Your goal ▸ Each record must appear in the answer exactly as it does in the data.

Raw data ▸
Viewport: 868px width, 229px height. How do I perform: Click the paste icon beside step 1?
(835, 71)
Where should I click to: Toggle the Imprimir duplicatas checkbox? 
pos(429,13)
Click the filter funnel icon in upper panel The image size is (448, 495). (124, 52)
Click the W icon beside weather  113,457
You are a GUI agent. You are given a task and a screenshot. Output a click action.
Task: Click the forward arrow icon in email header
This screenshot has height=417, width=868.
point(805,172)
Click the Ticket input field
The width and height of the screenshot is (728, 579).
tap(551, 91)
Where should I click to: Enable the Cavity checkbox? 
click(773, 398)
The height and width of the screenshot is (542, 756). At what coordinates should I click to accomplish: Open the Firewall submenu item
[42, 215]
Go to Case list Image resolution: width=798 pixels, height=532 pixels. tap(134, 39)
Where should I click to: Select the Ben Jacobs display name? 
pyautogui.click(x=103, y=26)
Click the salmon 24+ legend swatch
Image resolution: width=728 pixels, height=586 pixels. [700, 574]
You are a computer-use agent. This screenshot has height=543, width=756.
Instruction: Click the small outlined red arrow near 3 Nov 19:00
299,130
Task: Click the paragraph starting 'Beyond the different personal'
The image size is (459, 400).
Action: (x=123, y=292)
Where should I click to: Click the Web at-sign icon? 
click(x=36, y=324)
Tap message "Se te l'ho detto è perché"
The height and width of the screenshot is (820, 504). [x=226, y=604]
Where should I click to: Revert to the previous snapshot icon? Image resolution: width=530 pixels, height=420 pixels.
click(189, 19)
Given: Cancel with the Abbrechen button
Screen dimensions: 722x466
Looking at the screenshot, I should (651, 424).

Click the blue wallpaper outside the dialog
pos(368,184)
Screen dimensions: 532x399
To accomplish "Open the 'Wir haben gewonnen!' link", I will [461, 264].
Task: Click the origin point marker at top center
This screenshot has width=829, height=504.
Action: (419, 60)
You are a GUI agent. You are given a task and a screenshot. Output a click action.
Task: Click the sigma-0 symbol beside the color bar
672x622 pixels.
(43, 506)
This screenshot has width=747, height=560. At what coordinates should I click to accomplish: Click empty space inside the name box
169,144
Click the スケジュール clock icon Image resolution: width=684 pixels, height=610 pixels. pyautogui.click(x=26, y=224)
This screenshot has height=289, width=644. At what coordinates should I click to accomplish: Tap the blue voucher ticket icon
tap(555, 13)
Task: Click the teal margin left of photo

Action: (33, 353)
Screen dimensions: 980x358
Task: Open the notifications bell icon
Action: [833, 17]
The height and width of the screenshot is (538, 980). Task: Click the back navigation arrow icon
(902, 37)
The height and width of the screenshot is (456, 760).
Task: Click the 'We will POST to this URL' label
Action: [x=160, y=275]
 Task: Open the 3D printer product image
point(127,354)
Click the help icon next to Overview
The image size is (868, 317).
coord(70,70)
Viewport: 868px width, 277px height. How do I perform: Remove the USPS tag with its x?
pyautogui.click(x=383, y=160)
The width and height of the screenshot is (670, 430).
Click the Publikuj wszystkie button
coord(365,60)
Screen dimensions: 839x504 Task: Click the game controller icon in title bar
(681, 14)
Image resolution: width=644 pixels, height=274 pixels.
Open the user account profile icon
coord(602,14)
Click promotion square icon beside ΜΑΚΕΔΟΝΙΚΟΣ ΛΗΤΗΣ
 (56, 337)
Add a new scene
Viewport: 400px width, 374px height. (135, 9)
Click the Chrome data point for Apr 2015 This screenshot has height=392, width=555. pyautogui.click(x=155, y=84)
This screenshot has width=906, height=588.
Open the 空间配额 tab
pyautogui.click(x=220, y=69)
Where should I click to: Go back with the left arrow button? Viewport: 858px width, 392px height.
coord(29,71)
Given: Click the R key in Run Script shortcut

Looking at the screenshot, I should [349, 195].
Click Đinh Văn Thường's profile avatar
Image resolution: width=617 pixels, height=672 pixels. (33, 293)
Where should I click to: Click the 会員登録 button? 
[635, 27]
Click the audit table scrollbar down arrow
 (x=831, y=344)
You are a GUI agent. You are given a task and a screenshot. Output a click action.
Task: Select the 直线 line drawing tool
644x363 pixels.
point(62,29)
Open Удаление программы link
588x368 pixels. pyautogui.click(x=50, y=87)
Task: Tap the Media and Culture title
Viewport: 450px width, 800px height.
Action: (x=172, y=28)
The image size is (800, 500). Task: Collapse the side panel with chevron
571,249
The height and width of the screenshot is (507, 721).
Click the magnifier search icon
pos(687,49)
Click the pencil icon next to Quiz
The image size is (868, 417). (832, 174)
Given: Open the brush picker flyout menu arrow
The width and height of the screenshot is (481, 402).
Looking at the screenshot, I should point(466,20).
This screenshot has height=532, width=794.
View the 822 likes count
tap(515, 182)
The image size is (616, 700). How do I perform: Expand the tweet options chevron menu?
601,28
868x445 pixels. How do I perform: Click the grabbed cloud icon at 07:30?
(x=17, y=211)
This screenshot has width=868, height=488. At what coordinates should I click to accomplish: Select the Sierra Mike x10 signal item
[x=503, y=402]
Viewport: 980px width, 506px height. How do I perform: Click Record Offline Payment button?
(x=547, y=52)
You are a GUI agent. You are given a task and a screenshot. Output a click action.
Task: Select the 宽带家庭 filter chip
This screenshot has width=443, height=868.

Task solution ▸
Viewport: 868px width, 229px height. How do I perform: Click the paste icon beside step 1?
(835, 71)
Where should I click to: Toggle the Imprimir duplicatas checkbox? 
pos(429,13)
Click the filter funnel icon in upper panel The image size is (448, 495). (124, 52)
Click the W icon beside weather  113,457
You are a GUI agent. You are given a task and a screenshot. Output a click action.
Task: Click the forward arrow icon in email header
This screenshot has height=417, width=868.
point(805,172)
Click the Ticket input field
The width and height of the screenshot is (728, 579).
tap(551, 91)
Where should I click to: Enable the Cavity checkbox? 
click(773, 398)
The height and width of the screenshot is (542, 756). At what coordinates should I click to accomplish: Open the Firewall submenu item
[42, 215]
Go to Case list Image resolution: width=798 pixels, height=532 pixels. tap(134, 39)
Where should I click to: Select the Ben Jacobs display name? 
pyautogui.click(x=103, y=26)
Click the salmon 24+ legend swatch
Image resolution: width=728 pixels, height=586 pixels. [700, 574]
You are a computer-use agent. This screenshot has height=543, width=756.
Instruction: Click the small outlined red arrow near 3 Nov 19:00
299,130
Task: Click the paragraph starting 'Beyond the different personal'
The image size is (459, 400).
Action: (x=123, y=292)
Where should I click to: Click the Web at-sign icon? 
click(x=36, y=324)
Tap message "Se te l'ho detto è perché"
The height and width of the screenshot is (820, 504). [x=226, y=604]
Where should I click to: Revert to the previous snapshot icon? Image resolution: width=530 pixels, height=420 pixels.
click(189, 19)
Given: Cancel with the Abbrechen button
Screen dimensions: 722x466
Looking at the screenshot, I should (651, 424).

Click the blue wallpaper outside the dialog
pos(368,184)
Screen dimensions: 532x399
To accomplish "Open the 'Wir haben gewonnen!' link", I will [461, 264].
Task: Click the origin point marker at top center
This screenshot has width=829, height=504.
Action: (419, 60)
You are a GUI agent. You are given a task and a screenshot. Output a click action.
Task: Click the sigma-0 symbol beside the color bar
672x622 pixels.
(43, 506)
This screenshot has width=747, height=560. At what coordinates should I click to accomplish: Click empty space inside the name box
169,144
Click the スケジュール clock icon Image resolution: width=684 pixels, height=610 pixels. pyautogui.click(x=26, y=224)
This screenshot has height=289, width=644. At what coordinates should I click to accomplish: Tap the blue voucher ticket icon
tap(555, 13)
Task: Click the teal margin left of photo

Action: (33, 353)
Screen dimensions: 980x358
Task: Open the notifications bell icon
Action: [833, 17]
The height and width of the screenshot is (538, 980). Task: Click the back navigation arrow icon
(902, 37)
The height and width of the screenshot is (456, 760).
Task: Click the 'We will POST to this URL' label
Action: [x=160, y=275]
 Task: Open the 3D printer product image
point(127,354)
Click the help icon next to Overview
The image size is (868, 317).
coord(70,70)
Viewport: 868px width, 277px height. How do I perform: Remove the USPS tag with its x?
pyautogui.click(x=383, y=160)
The width and height of the screenshot is (670, 430).
Click the Publikuj wszystkie button
coord(365,60)
Screen dimensions: 839x504 Task: Click the game controller icon in title bar
(681, 14)
Image resolution: width=644 pixels, height=274 pixels.
Open the user account profile icon
coord(602,14)
Click promotion square icon beside ΜΑΚΕΔΟΝΙΚΟΣ ΛΗΤΗΣ
 (56, 337)
Add a new scene
Viewport: 400px width, 374px height. (135, 9)
Click the Chrome data point for Apr 2015 This screenshot has height=392, width=555. pyautogui.click(x=155, y=84)
This screenshot has width=906, height=588.
Open the 空间配额 tab
pyautogui.click(x=220, y=69)
Where should I click to: Go back with the left arrow button? Viewport: 858px width, 392px height.
coord(29,71)
Given: Click the R key in Run Script shortcut

Looking at the screenshot, I should [349, 195].
Click Đinh Văn Thường's profile avatar
Image resolution: width=617 pixels, height=672 pixels. (33, 293)
Where should I click to: Click the 会員登録 button? 
[635, 27]
Click the audit table scrollbar down arrow
 (x=831, y=344)
You are a GUI agent. You are given a task and a screenshot. Output a click action.
Task: Select the 直线 line drawing tool
644x363 pixels.
point(62,29)
Open Удаление программы link
588x368 pixels. pyautogui.click(x=50, y=87)
Task: Tap the Media and Culture title
Viewport: 450px width, 800px height.
Action: (x=172, y=28)
The image size is (800, 500). Task: Collapse the side panel with chevron
571,249
The height and width of the screenshot is (507, 721).
Click the magnifier search icon
pos(687,49)
Click the pencil icon next to Quiz
The image size is (868, 417). (832, 174)
Given: Open the brush picker flyout menu arrow
The width and height of the screenshot is (481, 402).
Looking at the screenshot, I should point(466,20).
This screenshot has height=532, width=794.
View the 822 likes count
tap(515, 182)
The image size is (616, 700). How do I perform: Expand the tweet options chevron menu?
601,28
868x445 pixels. How do I perform: Click the grabbed cloud icon at 07:30?
(x=17, y=211)
This screenshot has width=868, height=488. At what coordinates should I click to accomplish: Select the Sierra Mike x10 signal item
[x=503, y=402]
Viewport: 980px width, 506px height. How do I perform: Click Record Offline Payment button?
(x=547, y=52)
You are a GUI agent. You are given a task and a screenshot. Output a click action.
Task: Select the 宽带家庭 filter chip
This screenshot has width=443, height=868.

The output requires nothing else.